Regia di Terrence Malick vedi scheda film
A me dispiace. Non sembra, in quanto negli ultimi tempi il tanto discusso percorso intrapreso da Terrence Malick ha letteralmente tagliato a metà la critica, tra chi lo venera come un Dio terreno e chi gli ha voltato le spalle sin dall'atipico The Tree of Life, tanto da far apparire questi ultimi (ai quali anche il sottoscritto ne fa parte) come degli infimi diffamatori del medesimo autore - a prescindere dal prodotto. Dispiace, perché non è bello assistere in diretta alla totale distruzione di un cineasta (e la sua poetica di partenza) che ha scelto - consapevolmente o meno non si sa - di cambiare mestiere, passando dallo scrivere e dirigere cinema, grande cinema, al punire ingiustificatamente chi osa approcciarsi ad egli stesso. Punire, sì, poiché davvero non trovo altri vocaboli per descrivere quel che il signor Malick sta attuando da sei anni.

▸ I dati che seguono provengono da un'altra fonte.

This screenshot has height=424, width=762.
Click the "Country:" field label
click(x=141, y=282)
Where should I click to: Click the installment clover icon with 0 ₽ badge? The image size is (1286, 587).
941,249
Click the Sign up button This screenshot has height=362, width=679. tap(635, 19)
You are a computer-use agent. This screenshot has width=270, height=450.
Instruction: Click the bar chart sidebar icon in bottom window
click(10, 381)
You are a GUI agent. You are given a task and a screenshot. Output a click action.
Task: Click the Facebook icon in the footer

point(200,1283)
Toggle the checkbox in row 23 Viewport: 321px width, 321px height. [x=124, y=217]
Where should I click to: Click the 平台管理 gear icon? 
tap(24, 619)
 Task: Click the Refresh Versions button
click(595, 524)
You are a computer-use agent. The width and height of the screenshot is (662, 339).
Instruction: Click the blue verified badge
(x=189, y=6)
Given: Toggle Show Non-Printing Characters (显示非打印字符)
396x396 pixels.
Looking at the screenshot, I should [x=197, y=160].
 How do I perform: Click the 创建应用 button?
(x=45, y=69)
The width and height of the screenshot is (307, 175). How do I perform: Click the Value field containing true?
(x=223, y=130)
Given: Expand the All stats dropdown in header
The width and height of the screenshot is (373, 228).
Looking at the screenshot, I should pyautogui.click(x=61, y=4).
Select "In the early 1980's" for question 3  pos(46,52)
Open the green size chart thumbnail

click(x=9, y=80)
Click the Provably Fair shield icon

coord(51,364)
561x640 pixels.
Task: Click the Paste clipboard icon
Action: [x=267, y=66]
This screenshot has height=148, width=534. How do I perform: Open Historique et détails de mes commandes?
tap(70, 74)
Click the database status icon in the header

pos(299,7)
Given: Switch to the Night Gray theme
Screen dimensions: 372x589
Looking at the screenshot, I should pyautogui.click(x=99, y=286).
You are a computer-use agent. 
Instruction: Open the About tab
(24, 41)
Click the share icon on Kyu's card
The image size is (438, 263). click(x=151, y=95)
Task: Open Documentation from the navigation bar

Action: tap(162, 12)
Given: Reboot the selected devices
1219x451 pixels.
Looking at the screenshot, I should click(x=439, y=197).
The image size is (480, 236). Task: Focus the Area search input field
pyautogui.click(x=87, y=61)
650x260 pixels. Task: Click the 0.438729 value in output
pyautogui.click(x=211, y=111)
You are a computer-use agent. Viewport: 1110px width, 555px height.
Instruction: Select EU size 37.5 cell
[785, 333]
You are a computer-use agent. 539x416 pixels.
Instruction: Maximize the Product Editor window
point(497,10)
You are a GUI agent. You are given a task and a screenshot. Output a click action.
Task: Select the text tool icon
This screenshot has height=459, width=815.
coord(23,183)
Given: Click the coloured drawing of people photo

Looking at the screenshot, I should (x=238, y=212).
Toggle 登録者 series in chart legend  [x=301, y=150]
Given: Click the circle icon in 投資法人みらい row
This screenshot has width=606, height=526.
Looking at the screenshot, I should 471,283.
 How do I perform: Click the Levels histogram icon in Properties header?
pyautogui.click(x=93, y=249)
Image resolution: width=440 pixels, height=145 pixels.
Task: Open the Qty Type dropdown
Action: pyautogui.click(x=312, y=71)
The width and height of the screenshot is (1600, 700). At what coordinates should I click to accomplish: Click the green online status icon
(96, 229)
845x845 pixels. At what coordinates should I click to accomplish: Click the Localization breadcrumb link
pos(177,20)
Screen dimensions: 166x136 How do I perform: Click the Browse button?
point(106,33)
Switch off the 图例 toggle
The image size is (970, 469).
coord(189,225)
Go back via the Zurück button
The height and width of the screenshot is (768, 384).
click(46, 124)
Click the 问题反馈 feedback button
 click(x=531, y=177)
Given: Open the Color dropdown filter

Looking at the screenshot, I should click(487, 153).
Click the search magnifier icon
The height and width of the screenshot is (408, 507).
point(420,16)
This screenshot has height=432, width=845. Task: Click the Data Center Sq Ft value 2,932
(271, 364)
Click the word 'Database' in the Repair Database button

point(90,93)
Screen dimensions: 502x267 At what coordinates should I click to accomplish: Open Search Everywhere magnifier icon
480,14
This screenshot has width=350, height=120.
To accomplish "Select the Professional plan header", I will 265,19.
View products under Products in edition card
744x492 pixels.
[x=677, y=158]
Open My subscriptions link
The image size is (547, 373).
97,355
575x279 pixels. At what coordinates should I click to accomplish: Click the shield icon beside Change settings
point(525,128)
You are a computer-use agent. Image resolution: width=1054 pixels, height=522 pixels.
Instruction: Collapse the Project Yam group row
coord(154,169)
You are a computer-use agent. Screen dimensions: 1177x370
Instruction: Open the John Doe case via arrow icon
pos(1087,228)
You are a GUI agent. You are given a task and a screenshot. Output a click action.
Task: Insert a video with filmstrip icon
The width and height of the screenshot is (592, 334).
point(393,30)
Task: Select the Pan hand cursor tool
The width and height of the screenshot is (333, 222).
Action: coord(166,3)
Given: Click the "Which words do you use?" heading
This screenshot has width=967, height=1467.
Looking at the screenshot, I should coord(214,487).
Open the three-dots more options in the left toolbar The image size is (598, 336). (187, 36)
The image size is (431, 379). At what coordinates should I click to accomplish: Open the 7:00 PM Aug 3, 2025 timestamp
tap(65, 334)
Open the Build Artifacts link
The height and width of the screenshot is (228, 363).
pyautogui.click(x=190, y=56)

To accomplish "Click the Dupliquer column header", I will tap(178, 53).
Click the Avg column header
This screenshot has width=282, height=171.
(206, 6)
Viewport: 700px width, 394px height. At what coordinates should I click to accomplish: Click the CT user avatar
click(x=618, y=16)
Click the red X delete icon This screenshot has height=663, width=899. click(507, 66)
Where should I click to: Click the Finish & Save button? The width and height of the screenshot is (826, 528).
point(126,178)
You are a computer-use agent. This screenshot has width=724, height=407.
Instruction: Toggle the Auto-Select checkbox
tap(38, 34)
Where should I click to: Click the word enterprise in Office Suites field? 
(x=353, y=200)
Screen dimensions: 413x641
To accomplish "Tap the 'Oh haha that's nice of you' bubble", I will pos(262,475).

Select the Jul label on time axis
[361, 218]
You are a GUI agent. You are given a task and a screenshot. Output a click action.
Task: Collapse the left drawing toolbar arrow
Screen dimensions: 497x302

The Tree of Life perlomeno, nel suo insieme, presentava un'idea di cinema interessante per quanto non condivisibile, ma con i successivi la situazione è degenerata. Speravo in un cambiamento, un'evoluzione, o quantomeno un lieve discostamento. Niente da fare. Siamo sempre fermi nello stesso identico punto.
Song to Song è un'opera inesistente, assente, è il vuoto che gira attorno al nulla. Un ammasso informe di fatuità, come lo erano i suoi precedenti colleghi To the Wonder e Knight of Cups. Centoventi interminabili minuti, durante i quali Malick - o chi per lui - va alla scoperta del mondo con la macchina da presa costantemente accesa, strumento ignoto a quanto pare. Sempre le stesse riprese con il grandangolo, sempre la stessa fotografia di Lubezki (seriamente, non se ne può più). Le immagini, che vorrebbero essere dolci e leggiadre ma che risultano invece solo violente, commentate dalla solita voce narrante del povero interprete di turno, il quale tenta di biascicare discorsi che vanno dal demenziale all'insopportabile. Il cast, composto da grandi attori come Ryan Gosling, Rooney Mara, Michael Fassbender, Natalie Portman, Cate Blachett e Val Kilmer, sprecato in ruoli imbarazzanti, uno più ridicolo dell'altro (il vincitore è Fassbender). Le facce di questi ultimi, nel bel mezzo del marasma, sono l'unica cosa che permette allo spettatore di concludere la visione. Attori giustamente buttati alla rinfusa nell'inquadratura con il solo ed unico scopo di attirare pubblico in sala. Vien da chiedersi dove tutto questo voglia andare a parare, quale sia alla fin fine il messaggio, la motivazione. Questo è un cinema (faccio una grande fatica a definirlo tale) che non troverà mai e poi mai il mio consenso, con il quale non ho e non avrò mai un legame affettivo ed emotivo. Mi rattrista vedere l'autore di capolavori indiscussi come Badlands e Days of Heaven ridursi così, distruggendosi con le proprie mani, completamente perso nei propri deliri mistici, oramai divenuto la parodia di se stesso. All'inizio ci si poteva anche indignare, poi si poteva ridere e ironizzare, prendendo un po' per i fondelli tutto ciò. Ma arrivati qui, c'è ben poco su cui scherzare. In cuor mio, non cesserò di attendere un ritorno, un risveglio del Terrence Malick che in passato mi emozionò. Per ora solo tanta, tanta, tanta compassione.